Growing Up in a Breastfeeding World

by Tom M

I’ve often read the concerns of women who are worried about their children seeing a mother breastfeeding. I’ve heard they might get the wrong idea about breasts, or they could be traumatized if they should happen to see a mother breastfeeding. Or it is disrespectful to other people’s children for a mother to breastfeed in their presence. Until I started reading these concerns I must admit I took my experiences as the son of a breastfeeding mother somewhat for granted. It was a way of life for me that wasn’t out of the ordinary so I never gave it much thought. It didn’t know it was strange to grow up like I did until I started seeing how people look at breastfeeding moms today. I still have trouble understanding how it can be viewed as gross or disgusting. Now I find myself appreciative that my mother took the time to educate and expose us to breastfeeding as kids.

The most common concern I’ve heard of a child witnessing breastfeeding is tied to sex. I can assure you at 6 or 7 years of age I didn’t know what sex was and I sure didn’t know that breasts had anything to do with it. A child that age is not going to make a connection between breasts and sex unless someone tells them there is one. Even then they won’t understand what it means unless you go into graphic detail to paint an unnecessary picture in their minds about it. What many parents, adamant that breastfeeding remain hidden to their children, are unwittingly doing is transferring their own hang-ups or misconceptions about breastfeeding and sex onto their kids. The bottom line is that a child doesn’t reason like an adult. A simple explanation about what’s happening, much like you would explain if they saw puppies nursing, will suffice. There really is no need to have “the talk” just because they see a woman breastfeeding. If you do, then you are beginning to create in their minds a negative stigma about breastfeeding that doesn’t ever need to be there.

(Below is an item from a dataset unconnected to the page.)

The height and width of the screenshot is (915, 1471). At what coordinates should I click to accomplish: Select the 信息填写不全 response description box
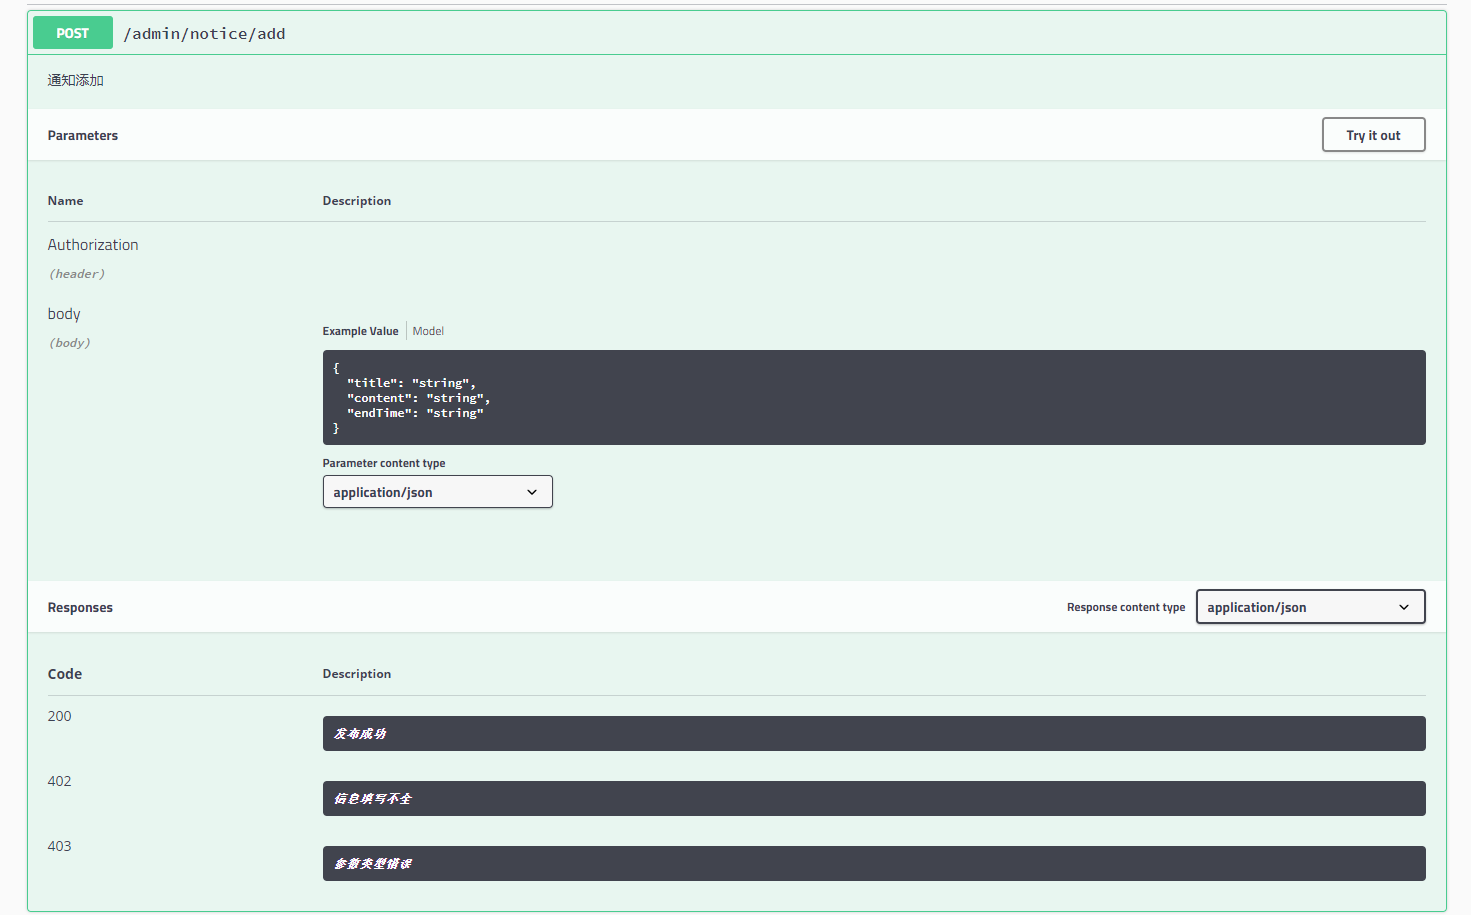(x=873, y=798)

Childhood is the perfect time to educate kids on the proper function of breasts before society begins to imprint the overly sexualized view of breasts. The older a person gets the more set in their ideology they become. Then we end up with all these insensitive, ignorant and childish reactions that pop on social media outlets like Facebook. If it is a frequent occurrence in children’s lives it becomes normal to them. That’s how it was for me wherever I saw it growing up. Just like people don’t bat an eye when a mother takes out a bottle to feed her baby in our society, we didn’t bat an eye when a mom breastfed her baby in our world. It was natural and normal to us. Normal leads to supportive husbands, partners, sons, brothers or just men in general. Then women don’t have to fight so hard just to be able to have the right to feed their babies in public or anywhere else.

That’s my take from my experience as a child growing up in a breastfeeding world. I have nothing but the utmost respect for you moms and supportive dads like my father was.